By Phil Hart
Ohio Conference Minister
Why is interest in being part of a local church declining? I am certainly not going to come up with a comprehensive answer here, but I do want to suggest some “food for thought.”
Back in the 1940s-1950s, when the church as we know it was in its heyday, people were largely organized in families and communities in ways different than today. In that time, church was central in the role of maintaining community, caring for each other and providing insights and explanations of the world. Often, clergy were seen as experts, not only in faith but in all matters of life.
Fast forward to today. The rise of technology has made it easier to travel, communicate and gain information. There are a lot more options for people to get answers. Ideas and advice are more accessible to all of us, and there are even many more ways that people can “do God’s work.” By going online, you can save whales, contribute trees to the rainforest, buy goats for needy families, or help eliminate blinding trachoma in Mali or Niger.

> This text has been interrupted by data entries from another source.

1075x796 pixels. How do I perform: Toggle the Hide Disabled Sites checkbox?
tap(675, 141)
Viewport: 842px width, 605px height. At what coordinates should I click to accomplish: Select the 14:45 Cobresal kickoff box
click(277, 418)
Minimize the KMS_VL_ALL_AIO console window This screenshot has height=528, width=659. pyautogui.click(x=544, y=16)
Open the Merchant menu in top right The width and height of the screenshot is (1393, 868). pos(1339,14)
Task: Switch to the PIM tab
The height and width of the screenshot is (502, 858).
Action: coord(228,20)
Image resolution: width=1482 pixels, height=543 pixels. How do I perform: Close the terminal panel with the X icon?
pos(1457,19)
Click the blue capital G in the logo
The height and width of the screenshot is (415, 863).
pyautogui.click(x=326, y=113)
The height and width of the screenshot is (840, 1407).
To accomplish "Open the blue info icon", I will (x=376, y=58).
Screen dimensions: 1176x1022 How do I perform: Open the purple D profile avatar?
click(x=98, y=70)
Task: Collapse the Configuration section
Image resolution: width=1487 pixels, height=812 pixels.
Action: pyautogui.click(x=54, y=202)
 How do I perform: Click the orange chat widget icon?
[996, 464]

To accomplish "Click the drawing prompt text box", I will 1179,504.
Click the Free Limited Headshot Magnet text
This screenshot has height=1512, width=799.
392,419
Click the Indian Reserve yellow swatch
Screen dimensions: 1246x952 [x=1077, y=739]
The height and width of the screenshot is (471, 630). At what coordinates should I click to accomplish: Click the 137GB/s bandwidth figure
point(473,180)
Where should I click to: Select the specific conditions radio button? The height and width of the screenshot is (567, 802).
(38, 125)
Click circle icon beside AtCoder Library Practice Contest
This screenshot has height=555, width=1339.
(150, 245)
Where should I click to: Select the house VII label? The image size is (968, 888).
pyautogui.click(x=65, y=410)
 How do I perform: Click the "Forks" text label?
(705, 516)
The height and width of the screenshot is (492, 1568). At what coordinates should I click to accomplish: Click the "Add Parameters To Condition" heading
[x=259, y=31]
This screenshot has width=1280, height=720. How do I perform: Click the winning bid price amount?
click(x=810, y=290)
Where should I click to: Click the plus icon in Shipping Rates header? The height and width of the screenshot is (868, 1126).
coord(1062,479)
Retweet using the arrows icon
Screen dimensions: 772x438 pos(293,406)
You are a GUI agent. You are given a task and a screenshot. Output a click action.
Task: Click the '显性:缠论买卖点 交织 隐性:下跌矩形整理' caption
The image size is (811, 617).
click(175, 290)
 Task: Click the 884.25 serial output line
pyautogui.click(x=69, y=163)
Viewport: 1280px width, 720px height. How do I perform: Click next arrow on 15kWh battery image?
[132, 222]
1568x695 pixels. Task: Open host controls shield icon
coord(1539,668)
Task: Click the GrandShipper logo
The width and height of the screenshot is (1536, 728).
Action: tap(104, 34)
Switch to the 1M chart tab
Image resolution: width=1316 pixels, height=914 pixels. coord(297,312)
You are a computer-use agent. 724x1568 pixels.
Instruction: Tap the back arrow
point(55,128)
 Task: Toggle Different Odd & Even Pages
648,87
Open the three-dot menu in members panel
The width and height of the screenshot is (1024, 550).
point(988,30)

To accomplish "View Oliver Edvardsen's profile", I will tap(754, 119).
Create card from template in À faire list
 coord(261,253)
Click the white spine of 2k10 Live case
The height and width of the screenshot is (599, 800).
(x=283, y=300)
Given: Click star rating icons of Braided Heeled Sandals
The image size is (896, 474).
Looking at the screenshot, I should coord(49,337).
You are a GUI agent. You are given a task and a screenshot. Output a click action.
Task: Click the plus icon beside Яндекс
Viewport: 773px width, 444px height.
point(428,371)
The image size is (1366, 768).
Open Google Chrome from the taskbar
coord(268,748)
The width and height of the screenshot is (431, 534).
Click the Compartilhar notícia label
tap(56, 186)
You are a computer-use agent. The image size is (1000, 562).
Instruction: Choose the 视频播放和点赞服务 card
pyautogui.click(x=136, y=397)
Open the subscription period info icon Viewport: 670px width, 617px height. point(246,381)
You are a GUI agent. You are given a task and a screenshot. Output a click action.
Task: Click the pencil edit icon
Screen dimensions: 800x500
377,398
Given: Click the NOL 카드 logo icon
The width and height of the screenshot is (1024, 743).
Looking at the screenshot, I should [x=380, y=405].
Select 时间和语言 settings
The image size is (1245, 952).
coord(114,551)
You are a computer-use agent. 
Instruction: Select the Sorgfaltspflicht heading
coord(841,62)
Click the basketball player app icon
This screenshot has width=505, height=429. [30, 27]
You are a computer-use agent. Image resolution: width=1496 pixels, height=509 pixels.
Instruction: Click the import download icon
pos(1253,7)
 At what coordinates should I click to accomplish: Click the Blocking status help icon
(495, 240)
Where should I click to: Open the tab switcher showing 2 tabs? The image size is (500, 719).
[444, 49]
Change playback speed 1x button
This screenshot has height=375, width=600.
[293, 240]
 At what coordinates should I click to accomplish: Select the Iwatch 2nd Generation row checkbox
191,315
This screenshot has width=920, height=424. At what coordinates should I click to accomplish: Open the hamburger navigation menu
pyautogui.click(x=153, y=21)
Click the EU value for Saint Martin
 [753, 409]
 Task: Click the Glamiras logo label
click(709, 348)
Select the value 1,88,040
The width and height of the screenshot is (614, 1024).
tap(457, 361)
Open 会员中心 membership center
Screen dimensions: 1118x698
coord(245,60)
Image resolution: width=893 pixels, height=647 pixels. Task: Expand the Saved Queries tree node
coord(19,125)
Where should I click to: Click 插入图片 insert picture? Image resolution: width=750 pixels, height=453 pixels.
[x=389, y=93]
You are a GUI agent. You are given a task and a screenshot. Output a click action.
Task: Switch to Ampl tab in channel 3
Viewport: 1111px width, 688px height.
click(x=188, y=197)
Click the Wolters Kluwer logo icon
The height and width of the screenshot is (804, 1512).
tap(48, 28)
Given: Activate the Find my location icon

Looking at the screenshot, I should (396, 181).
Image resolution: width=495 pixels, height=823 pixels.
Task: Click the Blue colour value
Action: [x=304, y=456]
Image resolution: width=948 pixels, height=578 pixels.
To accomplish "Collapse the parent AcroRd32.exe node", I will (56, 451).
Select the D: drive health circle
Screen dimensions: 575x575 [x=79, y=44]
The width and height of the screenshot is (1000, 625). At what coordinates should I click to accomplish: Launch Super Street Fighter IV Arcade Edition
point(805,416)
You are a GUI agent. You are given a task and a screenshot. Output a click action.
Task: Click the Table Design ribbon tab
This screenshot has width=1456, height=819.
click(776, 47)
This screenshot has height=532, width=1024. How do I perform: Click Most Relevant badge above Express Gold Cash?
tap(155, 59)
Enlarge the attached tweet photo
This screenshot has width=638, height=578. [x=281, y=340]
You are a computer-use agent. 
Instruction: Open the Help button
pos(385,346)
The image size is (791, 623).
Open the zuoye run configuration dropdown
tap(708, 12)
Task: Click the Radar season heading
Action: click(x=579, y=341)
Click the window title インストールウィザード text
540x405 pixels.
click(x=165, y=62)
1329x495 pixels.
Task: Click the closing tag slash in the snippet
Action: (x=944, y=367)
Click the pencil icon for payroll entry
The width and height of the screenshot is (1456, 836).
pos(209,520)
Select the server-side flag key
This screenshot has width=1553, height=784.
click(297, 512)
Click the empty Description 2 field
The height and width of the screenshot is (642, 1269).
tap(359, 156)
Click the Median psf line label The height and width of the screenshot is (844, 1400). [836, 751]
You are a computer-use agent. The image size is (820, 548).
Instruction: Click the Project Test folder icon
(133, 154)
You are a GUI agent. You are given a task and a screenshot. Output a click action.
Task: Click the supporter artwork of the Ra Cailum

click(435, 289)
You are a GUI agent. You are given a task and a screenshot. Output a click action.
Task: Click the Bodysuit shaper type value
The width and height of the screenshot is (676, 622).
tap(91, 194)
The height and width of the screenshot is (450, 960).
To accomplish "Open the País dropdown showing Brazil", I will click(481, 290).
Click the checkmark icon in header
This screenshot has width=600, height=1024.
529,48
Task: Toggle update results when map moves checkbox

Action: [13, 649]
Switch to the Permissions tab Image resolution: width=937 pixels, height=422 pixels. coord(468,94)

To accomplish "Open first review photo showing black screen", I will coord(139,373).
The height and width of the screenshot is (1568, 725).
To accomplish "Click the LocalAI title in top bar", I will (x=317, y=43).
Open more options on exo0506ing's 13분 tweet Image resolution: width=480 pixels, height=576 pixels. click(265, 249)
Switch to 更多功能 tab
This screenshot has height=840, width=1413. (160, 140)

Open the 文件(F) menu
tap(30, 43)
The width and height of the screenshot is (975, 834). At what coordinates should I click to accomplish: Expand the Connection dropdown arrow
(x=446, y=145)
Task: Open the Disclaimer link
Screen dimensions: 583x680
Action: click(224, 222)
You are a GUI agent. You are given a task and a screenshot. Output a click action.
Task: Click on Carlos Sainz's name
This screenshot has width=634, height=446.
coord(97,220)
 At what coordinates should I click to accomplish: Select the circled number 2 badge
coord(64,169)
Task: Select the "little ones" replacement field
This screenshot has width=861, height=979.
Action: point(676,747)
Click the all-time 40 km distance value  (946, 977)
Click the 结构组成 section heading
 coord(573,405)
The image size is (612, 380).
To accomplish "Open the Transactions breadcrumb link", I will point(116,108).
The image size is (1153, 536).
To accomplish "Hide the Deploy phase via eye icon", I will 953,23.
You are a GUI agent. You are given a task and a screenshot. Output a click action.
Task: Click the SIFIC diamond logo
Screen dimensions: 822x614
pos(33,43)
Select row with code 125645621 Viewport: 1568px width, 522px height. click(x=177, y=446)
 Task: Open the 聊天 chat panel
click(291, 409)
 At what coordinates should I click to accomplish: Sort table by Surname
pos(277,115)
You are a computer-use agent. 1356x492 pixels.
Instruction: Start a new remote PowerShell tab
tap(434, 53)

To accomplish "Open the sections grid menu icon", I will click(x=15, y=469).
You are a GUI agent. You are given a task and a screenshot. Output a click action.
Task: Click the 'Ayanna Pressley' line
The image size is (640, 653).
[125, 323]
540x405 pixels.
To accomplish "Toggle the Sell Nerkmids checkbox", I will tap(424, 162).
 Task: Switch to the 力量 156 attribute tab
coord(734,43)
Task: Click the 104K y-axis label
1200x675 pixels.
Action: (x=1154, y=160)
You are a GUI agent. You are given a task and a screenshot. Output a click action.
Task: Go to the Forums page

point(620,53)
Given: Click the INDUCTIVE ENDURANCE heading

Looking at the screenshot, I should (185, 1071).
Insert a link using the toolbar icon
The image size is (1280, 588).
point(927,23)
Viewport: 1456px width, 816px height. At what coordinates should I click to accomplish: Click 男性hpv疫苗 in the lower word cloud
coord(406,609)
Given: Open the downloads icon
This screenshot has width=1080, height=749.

This change is significant and we should be thinking about what it means to our local church. We went from being one of the only “games in town” to being in competition with many other good people and organizations. It is not helpful for us to turn our frustration towards people who find other ways to do what we would all consider to be “Godly things.” What we need to do is think about what it means to be the Church in this time and place. The UCC Constitution affirms “the responsibility of the Church in each generation to make this faith its own in reality of worship, in honesty of thought and expression, and in purity of heart before God.”
It’s not going to do any good sitting in our pews and growling at the world. We need deep conversations and churches that are willing to experiment with what might help us “make this faith,” not only our own, but the faith of our friends, coworkers, children and grandchildren.
How do these changes impact your local community? What more do we need to learn in order to deal with these changes? What could you experiment with in your local community to help us all learn?